_Exercise description_
If a line in the records contains the string "Task", show that line.
---
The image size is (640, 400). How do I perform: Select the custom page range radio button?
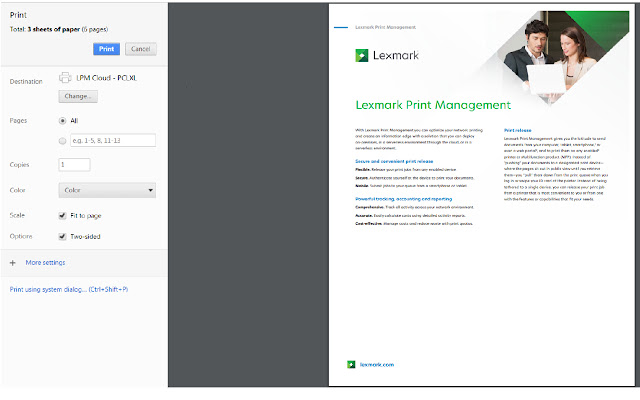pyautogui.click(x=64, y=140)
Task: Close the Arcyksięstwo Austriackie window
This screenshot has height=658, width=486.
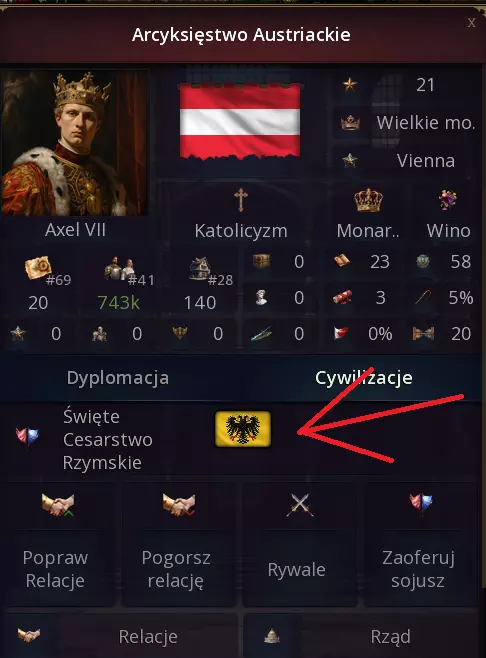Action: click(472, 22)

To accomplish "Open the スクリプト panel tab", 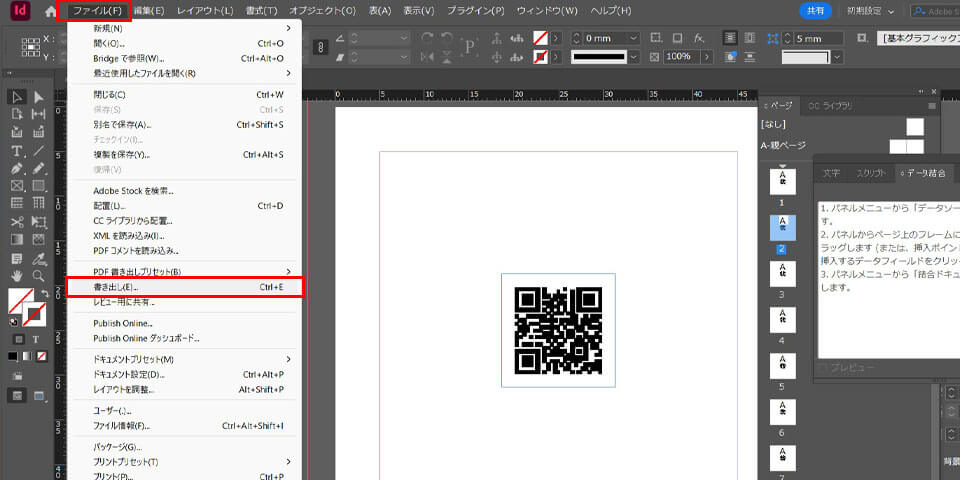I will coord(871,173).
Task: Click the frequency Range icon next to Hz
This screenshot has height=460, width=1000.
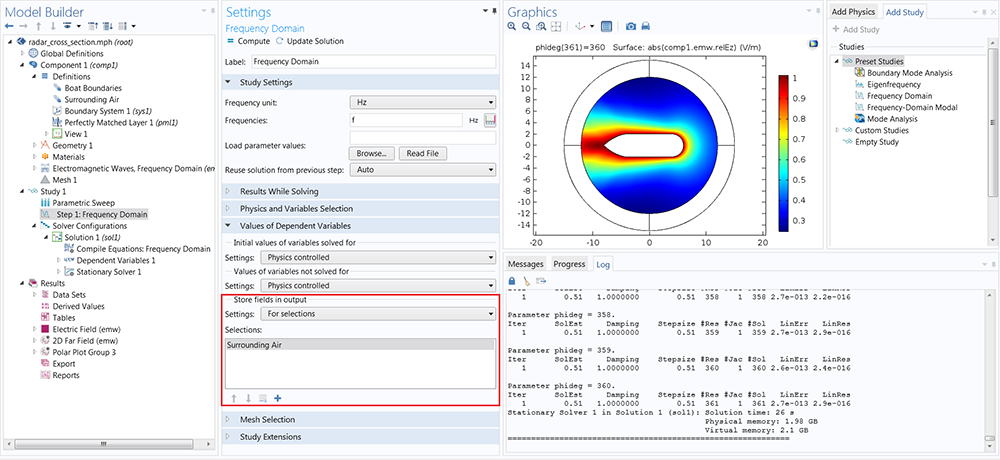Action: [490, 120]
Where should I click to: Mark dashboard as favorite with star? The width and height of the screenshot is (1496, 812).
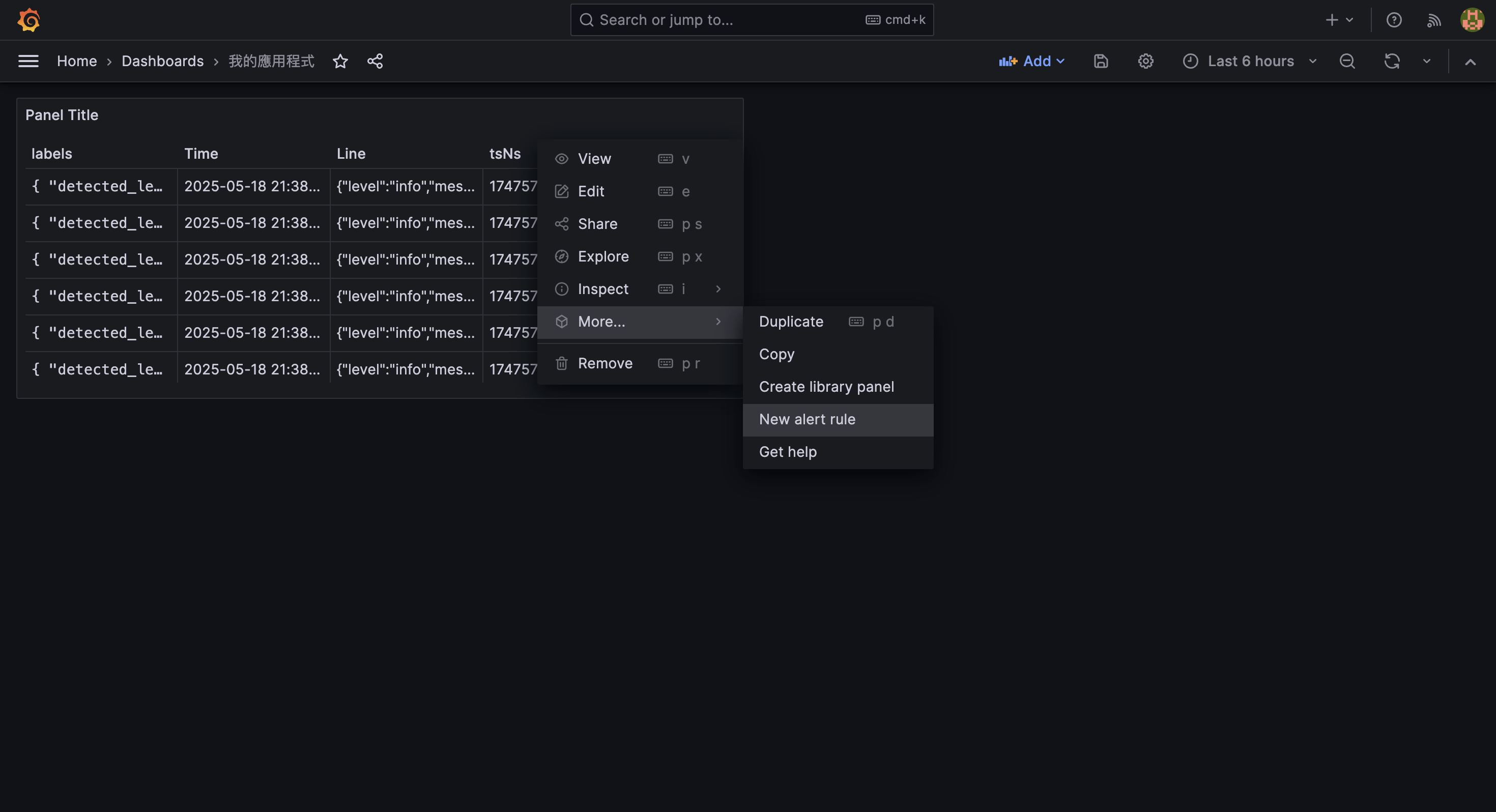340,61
---
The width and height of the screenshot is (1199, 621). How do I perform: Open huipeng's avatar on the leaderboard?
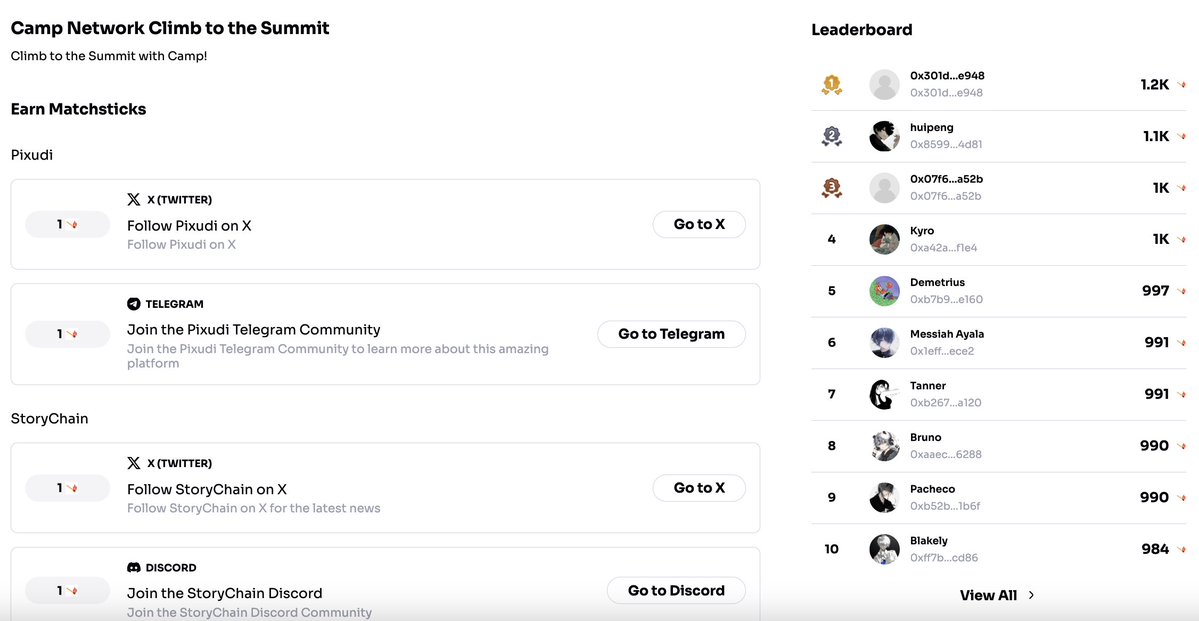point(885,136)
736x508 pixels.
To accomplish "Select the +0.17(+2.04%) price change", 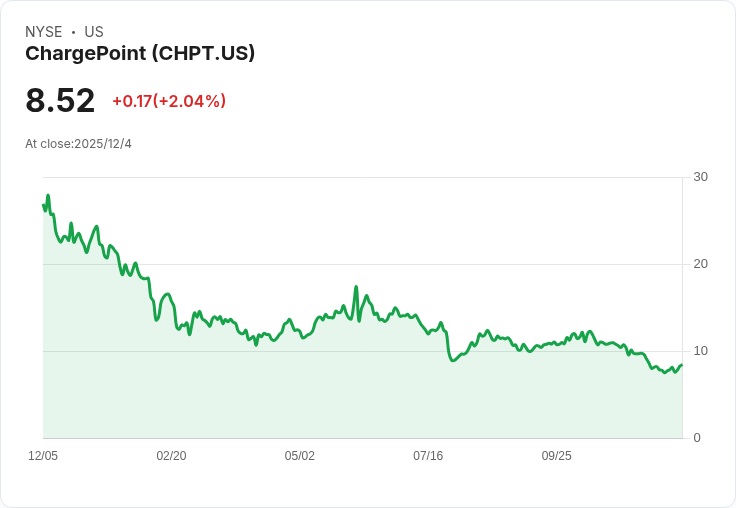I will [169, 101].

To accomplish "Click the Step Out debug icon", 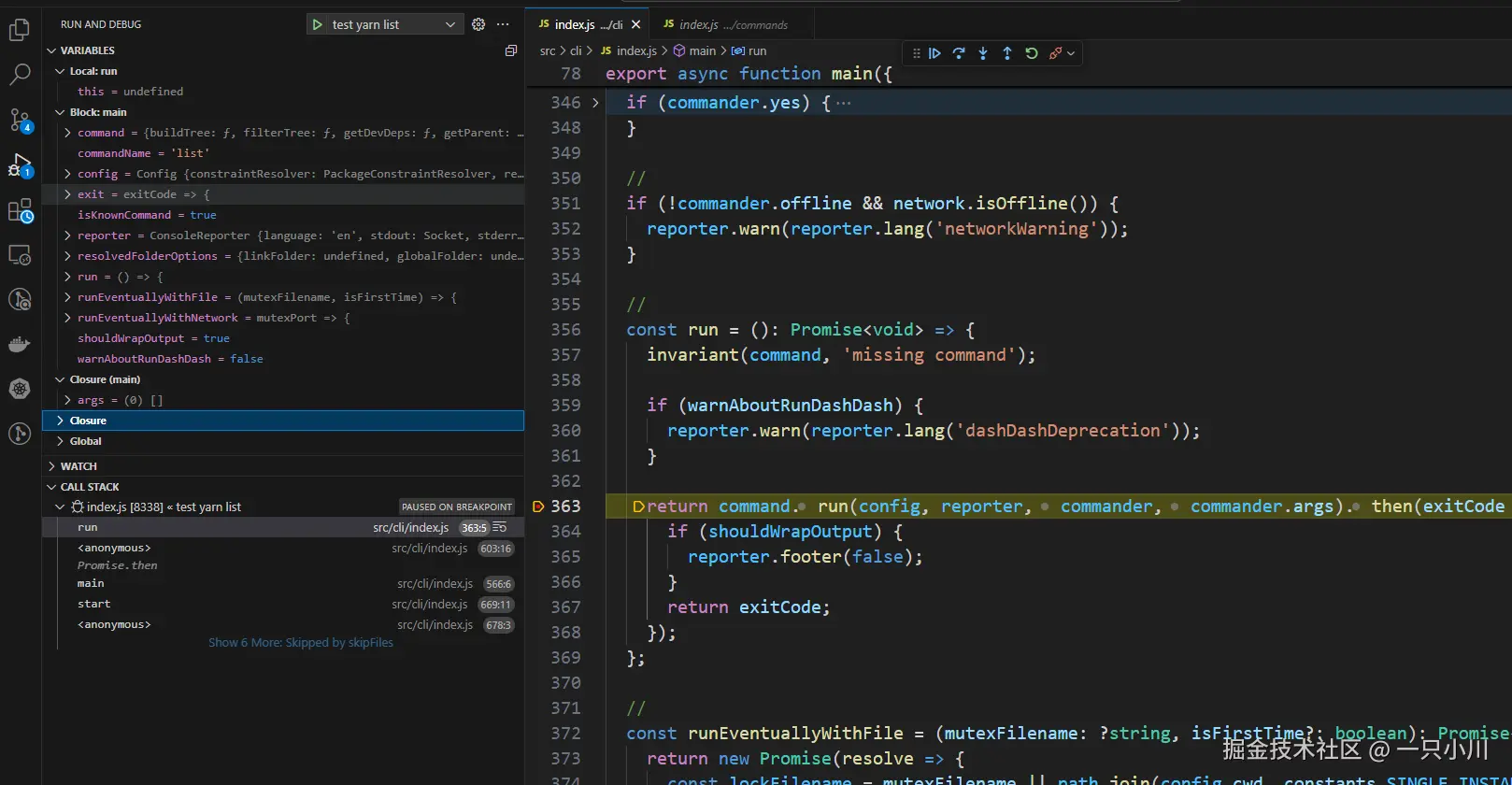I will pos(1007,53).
---
_Response box_
Task: Close the Arcyksięstwo Austriackie window
Task: Click the frequency Range icon next to Hz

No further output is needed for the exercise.